Automated projection management is a huge life-saver (rebuilding views that have a projection code changed or creating new views). It vastly simplifies life both in development and production, enabling new scenarios. For example, it becomes possible to get immediate feedback for your UI tweaks in development.
Joining command handlers into Application services (similar to how we join multiple event handlers into a projection class) helps to make them more consistent. This makes solution more structured, when you get dozens of commands.
Development workflow noticeably speeds up, when you auto-generate (and auto-update) handler interfaces for your aggregates and their states, based on some contracts DSL (provided you use event sourcing there). DSL sample in Lokad.CQRS already does that.
As your projects grow (in complexity and load) it becomes apparent, that handling event streams as individual files/blobs might not be efficient. For instance, try copying 100000 individual event stream files from the cloud for some debugging (hint: latency will be the pain). So at Lokad we gradually shift towards operating with event streams per bounded context. These are equivalent to domain logs in older Lokad.CQRS or to transaction logs in other database solutions.
In essence, bounded context stream is an aggregation of all event streams within a given bounded context, where individual event streams are identified by a name but are still stored together. This makes it extremely simple to replicate or to write (we can also preallocate some disk space to reduce enormous fragmentation). Reading individual streams can be problematic, unless you store in memory either full caches or at least indexes.
In other words, we just slightly change storage approach to keep all separate event streams together.
First draft implementations of this approach are covered in stream implementations provided in IDDD sample. They are based on Riak Bitcask. Since publishing them, we have slightly improved on that in out internal code. I hope to bring all these improvements back into Lokad.CQRS soon (when starting to implement proper DDD sample).
These changes are are well aligned with both Greg's future event store (he's making awesome product, by the way) and future book by Vaughn.
Having said that, per-file event stores are still a valid and nice approach for local development purposes and low-volume production scenarios.
Domain Services become really nice tool to exchange information between different aggregates in eventually consistent way. Before, I would try to somehow wire all information from one aggregate to another via event-command chain (making them really bulky and sending around a lot of useless info). Now, I tend to define view projection that is used within core bounded context. This projection is auto-managed (meaning I can change it any way, and server will rebuild it as necessary) and is populated by events coming from some aggregates. Another aggregate accesses it via a domain service that knows how to query this view.

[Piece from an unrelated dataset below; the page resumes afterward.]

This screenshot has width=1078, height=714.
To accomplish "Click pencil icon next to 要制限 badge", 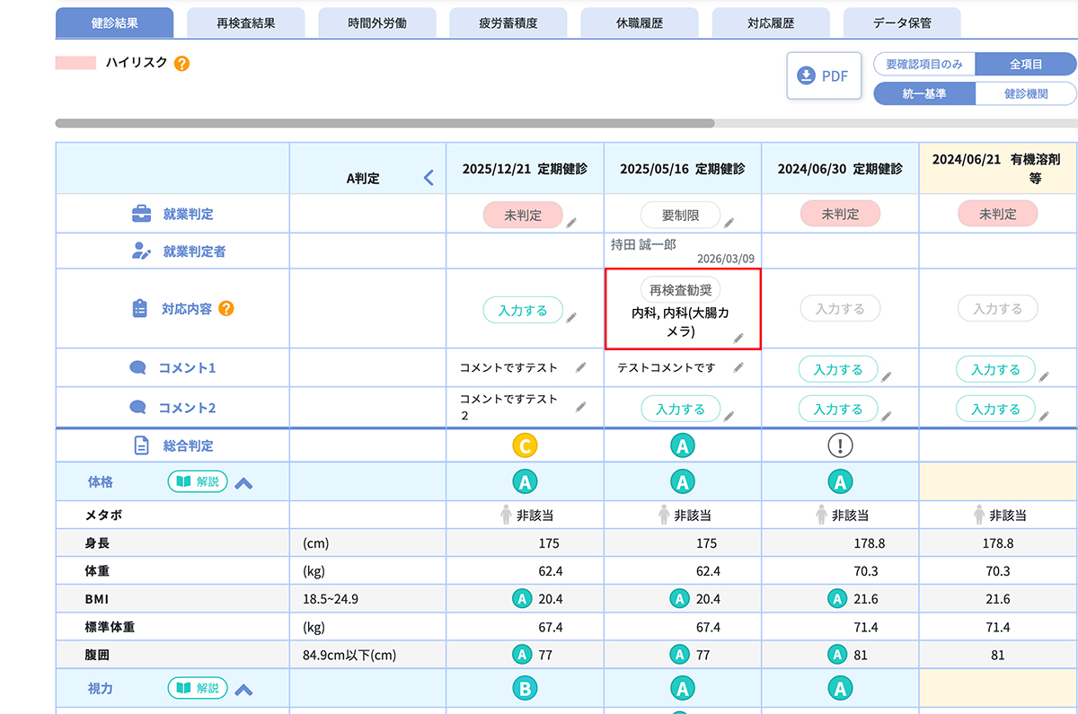I will (729, 222).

Value objects become really important in expressing domain logic. It is amazing, how simply writing a descriptive concept class (i.e.: email, forecast settings, service level variable etc) makes the rest of the code more compact and robust.
As you can probably see, majority of changes affect either DDDesign principles on top of Lokad.CQRS or some subtle implementation details underneath. Core abstractions and ideas (i.e. document storage, Aggregates with event sourcing) seem to stay relatively stable and practical.
Published: July 05, 2012.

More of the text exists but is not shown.